Rating: 1 2 3 and a half

Joaquin Phoenix as Lucius Hunt in M Night Shyamalan's The Village

There's an unwritten law that decrees: if you're reviewing M Night Shyamalan films, you don't give away the twist in the plot. Which makes it kinda hard to write about The Village, but what the heck, I'll give it a go. Having said that, the twist (or twists - there are actually two) is so blindingly obvious, it probably wouldn't make much difference if I did tell you. But I'll be nice, and keep it a secret.

The Village in question is an idyllic 19th century Almish style settlement deep in the heart of a wood. On the surface, life in The Village is good: food seems plentiful, the wooden houses are a Shaker dream and women seem to have a fair amount of autonomy to do as they please. Innocence, honesty and comradeship abound: it's Little House on the Prairie without the religion, The Waltons without cars. But there's a problem: the woodland surrounding The Village is haunted by huge demonic monsters with great long claws, quaintly named, in a Harry Potter stylee, 'Those we do not speak of', who prevent the villagers from ever leaving the settlement. The monsters don't come into The Village, and the villagers don't trespass into the woods. Instead they guard their borders with flaming torches and yellow flags (apparently yellow repels the monsters) and do not wear the Bad Colour (red), which attracts them. But now (quiet rumble of spooky music) the uneasy truce has broken: the monsters have breached The Village boundaries and its inhabitants are in danger. As the threats increase, dark secrets begin to make their ugly presence felt: just what are the Elders of The Village keeping from the younger generation.?

Bryce Dallas Howard as Ivy

So far so horror movie. Except that, despite, the nail-biting tension of the trailers, The Village isn't a horror movie at all. Forget The Blair Witch Project (if only) - this is actually more of a love story between dour, brooding villager Lucius (Joaquin Phoenix) and blind red-haired beauty Ivy (Bryce Dallas Howard - daughter of Ron 'Happy Days' Howard, no less). As trouble stirs the rural idyll of The Village and Lucius is fatally wounded, Ivy must venture into the woods to bring him the medicine he needs from The Towns (big evil places where women are raped and men are shot and the Almighty Dollar is king). But before she goes her father has something he must tell her.

The Village is a beautifully crafted film, with the contrast between the sinister wood and the homely Village and the balance between edge of seat tension and Sunday morning telly sentimentality perfectly maintained. The script is a little laboured (the villagers favour an old fashioned style of speech that occasionally falls flat, coming across as awkward and emotionless) and some of the characters are a bit two-dimensional and wooden (William Hurt in particular sounds as if he's reading from the telephone directory). But the scenes between Lucius and Ivy are really very moving, whilst Adrian Brody's village idiot Noah is far more creepy than the woodland monsters.

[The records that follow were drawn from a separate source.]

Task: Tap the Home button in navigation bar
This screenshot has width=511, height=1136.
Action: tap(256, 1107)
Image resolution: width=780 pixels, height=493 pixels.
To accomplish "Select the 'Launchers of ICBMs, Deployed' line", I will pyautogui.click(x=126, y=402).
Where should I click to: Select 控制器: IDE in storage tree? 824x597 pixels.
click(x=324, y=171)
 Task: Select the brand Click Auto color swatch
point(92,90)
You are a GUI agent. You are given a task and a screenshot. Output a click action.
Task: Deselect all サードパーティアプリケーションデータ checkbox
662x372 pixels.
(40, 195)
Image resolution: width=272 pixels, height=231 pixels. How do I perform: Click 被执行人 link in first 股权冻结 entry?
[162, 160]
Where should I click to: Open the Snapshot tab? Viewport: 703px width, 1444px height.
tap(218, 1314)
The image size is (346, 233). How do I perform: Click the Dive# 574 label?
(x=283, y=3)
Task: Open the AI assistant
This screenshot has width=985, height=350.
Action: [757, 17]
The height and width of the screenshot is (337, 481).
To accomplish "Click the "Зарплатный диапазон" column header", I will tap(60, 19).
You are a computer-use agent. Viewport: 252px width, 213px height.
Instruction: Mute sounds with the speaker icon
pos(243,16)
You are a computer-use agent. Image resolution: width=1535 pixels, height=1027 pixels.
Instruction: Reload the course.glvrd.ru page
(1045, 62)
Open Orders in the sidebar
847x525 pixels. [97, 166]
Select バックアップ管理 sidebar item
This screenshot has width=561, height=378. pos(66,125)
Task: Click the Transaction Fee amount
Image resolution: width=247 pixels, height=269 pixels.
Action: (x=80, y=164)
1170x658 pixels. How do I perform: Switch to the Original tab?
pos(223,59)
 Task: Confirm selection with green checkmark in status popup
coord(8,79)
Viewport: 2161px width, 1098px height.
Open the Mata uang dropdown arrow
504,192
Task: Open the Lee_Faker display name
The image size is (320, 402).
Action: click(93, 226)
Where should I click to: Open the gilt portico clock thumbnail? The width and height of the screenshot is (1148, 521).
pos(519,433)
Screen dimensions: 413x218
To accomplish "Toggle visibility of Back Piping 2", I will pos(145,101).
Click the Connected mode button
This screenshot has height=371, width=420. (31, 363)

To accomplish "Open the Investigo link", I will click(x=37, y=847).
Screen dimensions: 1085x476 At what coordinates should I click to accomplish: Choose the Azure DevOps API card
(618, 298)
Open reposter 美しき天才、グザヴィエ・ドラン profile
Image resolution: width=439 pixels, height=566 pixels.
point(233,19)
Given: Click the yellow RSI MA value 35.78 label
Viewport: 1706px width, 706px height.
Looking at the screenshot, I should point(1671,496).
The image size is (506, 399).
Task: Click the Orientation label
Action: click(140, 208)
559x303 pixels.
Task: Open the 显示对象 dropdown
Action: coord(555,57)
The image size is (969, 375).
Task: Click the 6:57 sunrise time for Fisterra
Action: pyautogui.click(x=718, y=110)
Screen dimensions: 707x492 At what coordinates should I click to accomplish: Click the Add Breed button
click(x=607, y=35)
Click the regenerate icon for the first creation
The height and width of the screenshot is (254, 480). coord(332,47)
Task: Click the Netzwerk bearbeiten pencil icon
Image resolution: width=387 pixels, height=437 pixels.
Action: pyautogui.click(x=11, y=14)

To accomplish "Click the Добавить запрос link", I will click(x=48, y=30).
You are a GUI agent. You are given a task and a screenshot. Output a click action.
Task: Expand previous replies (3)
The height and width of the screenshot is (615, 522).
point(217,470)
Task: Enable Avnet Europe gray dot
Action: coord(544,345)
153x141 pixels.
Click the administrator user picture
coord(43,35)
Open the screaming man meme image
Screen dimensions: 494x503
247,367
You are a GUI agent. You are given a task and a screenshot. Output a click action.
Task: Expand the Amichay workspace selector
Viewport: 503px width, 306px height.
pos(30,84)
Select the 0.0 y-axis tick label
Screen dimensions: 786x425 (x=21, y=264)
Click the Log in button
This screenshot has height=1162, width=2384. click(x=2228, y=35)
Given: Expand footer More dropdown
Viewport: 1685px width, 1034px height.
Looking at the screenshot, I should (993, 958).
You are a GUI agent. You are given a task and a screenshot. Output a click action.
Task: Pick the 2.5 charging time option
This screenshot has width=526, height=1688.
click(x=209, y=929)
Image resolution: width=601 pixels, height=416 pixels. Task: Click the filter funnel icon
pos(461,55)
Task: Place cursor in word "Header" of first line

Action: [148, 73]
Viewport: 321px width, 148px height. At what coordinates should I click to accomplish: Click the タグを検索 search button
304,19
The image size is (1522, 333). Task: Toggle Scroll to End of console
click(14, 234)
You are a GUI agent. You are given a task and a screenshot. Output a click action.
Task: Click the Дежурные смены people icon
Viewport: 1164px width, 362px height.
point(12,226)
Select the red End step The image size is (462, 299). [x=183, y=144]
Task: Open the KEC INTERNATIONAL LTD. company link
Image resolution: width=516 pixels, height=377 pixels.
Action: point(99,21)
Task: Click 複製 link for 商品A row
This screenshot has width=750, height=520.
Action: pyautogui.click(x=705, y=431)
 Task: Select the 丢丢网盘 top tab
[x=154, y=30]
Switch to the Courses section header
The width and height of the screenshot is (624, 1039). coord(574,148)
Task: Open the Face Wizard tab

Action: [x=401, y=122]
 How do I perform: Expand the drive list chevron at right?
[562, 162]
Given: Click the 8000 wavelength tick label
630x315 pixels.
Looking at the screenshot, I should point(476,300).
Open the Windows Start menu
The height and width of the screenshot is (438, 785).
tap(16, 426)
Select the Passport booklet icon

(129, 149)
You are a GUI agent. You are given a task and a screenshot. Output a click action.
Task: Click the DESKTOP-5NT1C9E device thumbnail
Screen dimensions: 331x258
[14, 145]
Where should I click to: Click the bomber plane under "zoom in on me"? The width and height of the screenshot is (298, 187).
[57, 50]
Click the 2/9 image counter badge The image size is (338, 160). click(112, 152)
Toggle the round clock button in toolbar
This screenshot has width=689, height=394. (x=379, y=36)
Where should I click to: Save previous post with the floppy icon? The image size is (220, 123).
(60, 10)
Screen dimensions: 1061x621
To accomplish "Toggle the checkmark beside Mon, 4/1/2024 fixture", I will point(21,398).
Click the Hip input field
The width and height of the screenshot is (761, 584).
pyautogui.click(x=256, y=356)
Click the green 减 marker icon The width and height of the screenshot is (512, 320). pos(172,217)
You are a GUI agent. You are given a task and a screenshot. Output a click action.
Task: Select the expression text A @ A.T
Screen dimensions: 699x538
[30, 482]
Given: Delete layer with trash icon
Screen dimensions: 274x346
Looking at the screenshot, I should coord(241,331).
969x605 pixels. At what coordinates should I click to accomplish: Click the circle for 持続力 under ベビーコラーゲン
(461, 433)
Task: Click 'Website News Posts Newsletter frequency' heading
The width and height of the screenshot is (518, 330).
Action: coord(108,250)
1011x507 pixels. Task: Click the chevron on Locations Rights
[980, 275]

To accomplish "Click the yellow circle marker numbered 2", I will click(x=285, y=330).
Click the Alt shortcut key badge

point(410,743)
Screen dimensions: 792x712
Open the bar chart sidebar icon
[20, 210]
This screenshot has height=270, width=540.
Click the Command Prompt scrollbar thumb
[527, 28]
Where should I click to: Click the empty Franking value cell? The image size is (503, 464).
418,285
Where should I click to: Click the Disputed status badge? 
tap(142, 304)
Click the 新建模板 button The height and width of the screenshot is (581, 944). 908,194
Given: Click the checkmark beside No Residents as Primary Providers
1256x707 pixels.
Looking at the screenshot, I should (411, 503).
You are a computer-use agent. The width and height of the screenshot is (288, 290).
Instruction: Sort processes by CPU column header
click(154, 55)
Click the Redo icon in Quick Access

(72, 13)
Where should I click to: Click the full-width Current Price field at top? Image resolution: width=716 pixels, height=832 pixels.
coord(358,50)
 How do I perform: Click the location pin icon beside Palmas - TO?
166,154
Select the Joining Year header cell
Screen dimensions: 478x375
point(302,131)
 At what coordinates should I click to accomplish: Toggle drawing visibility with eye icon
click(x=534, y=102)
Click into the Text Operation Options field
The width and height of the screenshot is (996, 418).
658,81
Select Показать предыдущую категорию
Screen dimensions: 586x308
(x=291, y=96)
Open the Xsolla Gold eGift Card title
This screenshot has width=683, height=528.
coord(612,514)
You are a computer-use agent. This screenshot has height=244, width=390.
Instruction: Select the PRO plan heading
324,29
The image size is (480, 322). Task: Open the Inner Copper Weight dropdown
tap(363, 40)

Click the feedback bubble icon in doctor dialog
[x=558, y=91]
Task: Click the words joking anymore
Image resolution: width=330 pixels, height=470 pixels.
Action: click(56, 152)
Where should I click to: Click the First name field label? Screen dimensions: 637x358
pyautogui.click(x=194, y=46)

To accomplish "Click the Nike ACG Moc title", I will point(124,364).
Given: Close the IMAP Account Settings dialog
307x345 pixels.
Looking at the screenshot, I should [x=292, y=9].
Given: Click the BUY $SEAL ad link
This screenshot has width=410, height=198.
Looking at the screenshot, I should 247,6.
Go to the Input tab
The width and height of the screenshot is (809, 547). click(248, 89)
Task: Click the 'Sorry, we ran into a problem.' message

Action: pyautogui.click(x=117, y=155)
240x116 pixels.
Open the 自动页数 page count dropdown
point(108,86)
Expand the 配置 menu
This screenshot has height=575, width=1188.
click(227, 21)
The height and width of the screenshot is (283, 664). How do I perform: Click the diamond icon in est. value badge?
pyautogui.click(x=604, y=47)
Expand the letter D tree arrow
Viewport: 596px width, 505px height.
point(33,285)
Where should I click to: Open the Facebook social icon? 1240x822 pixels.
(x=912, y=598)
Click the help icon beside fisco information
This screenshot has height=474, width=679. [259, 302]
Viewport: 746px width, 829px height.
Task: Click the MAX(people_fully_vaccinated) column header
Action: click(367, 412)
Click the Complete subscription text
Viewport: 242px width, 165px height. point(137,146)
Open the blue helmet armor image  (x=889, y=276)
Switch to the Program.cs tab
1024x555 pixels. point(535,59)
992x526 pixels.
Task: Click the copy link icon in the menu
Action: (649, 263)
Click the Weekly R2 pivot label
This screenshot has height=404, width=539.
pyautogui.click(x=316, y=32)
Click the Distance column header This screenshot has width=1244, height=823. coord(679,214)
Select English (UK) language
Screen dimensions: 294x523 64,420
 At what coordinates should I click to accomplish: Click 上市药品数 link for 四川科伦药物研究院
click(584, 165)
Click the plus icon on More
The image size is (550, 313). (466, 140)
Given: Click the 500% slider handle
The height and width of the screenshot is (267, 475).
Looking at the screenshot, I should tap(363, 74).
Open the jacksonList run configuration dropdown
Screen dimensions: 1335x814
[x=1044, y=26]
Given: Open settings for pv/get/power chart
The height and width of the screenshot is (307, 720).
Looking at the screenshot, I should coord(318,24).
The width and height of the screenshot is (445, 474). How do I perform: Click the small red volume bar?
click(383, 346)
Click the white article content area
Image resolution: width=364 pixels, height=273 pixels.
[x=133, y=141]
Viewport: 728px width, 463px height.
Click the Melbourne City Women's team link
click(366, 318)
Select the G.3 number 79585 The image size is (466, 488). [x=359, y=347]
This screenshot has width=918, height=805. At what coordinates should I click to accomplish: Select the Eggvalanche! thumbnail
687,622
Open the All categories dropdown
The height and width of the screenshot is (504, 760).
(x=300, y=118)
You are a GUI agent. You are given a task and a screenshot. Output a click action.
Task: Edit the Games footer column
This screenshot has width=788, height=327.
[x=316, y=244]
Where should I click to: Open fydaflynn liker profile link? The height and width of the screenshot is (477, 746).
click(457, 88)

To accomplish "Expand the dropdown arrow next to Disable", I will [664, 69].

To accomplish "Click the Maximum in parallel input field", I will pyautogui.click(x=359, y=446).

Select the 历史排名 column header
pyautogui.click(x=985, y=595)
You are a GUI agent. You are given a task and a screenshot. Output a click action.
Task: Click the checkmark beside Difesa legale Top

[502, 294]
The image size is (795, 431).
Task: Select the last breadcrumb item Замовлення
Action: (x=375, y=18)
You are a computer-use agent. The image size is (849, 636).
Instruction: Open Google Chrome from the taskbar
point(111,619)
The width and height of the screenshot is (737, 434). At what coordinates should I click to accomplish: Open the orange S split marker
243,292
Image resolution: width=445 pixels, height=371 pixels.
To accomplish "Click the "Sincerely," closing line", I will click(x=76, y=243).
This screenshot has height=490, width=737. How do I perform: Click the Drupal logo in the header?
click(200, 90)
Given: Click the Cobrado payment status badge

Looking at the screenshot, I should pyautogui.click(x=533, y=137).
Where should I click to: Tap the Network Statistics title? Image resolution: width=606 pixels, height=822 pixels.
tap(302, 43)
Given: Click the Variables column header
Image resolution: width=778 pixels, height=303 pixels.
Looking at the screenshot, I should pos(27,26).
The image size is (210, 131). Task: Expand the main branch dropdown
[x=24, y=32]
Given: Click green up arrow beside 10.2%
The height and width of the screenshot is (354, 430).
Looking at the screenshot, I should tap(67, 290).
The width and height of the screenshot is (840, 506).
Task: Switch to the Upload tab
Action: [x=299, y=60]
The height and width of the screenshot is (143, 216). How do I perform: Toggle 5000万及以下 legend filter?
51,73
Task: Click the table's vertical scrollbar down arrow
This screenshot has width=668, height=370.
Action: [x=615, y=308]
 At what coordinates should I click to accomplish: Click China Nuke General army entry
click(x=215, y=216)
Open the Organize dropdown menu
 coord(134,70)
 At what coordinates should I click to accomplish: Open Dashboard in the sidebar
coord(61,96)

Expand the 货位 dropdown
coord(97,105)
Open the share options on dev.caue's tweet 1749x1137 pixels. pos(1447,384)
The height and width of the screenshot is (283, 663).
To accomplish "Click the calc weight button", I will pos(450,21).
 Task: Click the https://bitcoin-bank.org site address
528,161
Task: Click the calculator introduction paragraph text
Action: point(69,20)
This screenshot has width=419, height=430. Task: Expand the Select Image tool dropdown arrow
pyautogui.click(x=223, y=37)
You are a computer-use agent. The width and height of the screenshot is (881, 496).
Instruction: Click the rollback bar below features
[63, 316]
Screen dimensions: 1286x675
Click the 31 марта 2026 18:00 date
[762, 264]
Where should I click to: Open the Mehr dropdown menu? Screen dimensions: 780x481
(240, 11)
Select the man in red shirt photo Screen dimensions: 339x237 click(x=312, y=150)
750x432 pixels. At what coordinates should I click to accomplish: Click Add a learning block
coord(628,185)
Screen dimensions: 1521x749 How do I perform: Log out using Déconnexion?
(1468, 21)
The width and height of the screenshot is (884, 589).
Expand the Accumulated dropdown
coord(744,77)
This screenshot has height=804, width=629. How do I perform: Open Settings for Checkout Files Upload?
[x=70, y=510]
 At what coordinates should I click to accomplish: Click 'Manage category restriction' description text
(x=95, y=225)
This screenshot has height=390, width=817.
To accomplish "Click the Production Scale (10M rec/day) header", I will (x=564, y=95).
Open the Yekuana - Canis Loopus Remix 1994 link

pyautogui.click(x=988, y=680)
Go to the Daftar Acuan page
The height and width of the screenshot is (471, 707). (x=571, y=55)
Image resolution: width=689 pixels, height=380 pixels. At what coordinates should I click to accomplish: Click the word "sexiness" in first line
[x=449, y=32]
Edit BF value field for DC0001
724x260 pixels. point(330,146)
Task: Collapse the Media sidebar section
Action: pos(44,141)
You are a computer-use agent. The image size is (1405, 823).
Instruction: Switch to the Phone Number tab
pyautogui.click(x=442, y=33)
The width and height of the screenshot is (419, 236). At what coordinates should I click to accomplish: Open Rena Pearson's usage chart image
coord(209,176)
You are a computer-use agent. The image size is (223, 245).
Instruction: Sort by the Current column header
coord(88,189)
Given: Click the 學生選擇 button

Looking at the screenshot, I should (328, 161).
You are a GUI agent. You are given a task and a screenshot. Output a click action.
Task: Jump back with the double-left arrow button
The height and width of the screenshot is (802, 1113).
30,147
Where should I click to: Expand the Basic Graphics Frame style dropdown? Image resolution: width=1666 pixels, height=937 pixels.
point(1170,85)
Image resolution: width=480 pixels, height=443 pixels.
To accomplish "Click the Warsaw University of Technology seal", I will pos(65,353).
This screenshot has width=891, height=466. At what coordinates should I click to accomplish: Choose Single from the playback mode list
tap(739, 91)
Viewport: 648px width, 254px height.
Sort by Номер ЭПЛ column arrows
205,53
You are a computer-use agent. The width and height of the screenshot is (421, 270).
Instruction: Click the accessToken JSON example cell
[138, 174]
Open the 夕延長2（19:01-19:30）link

As you'd expect, the plot is also extremely enthralling. However, certain elements do set off warning bells. If the woodland is populated by huge spiny monsters, how did the villagers get there in the first place? Why on earth did they decide to settle there? And why, in what appears to be an Almish community, is there no church, no genial reverend and no mention of God at all? And then, of course, you guess the twist.

Is it a bird? Is it a plane? Strange things are afoot in The Village

Which, it has to be said, doesn't entirely convince, leaving you with lots of niggling unanswered questions you can mull over in the pub afterwards. It's not a shocking denouement like those of The Sixth Sense or Unbreakable, utterly unexpected yet fitting perfectly with the preceding action. Nor is it as satisfying as the ending of Signs, when everything that's gone before suddenly makes sense. The extremely clunky cameo appearance by Shyamalan himself to helpfully explain away certain annoying factors really doesn't help either.

Still, The Village is an unusual and interesting film and well worth seeing, if for no other reason than to see if you can guess the twist. If you haven't done so already. Sorry.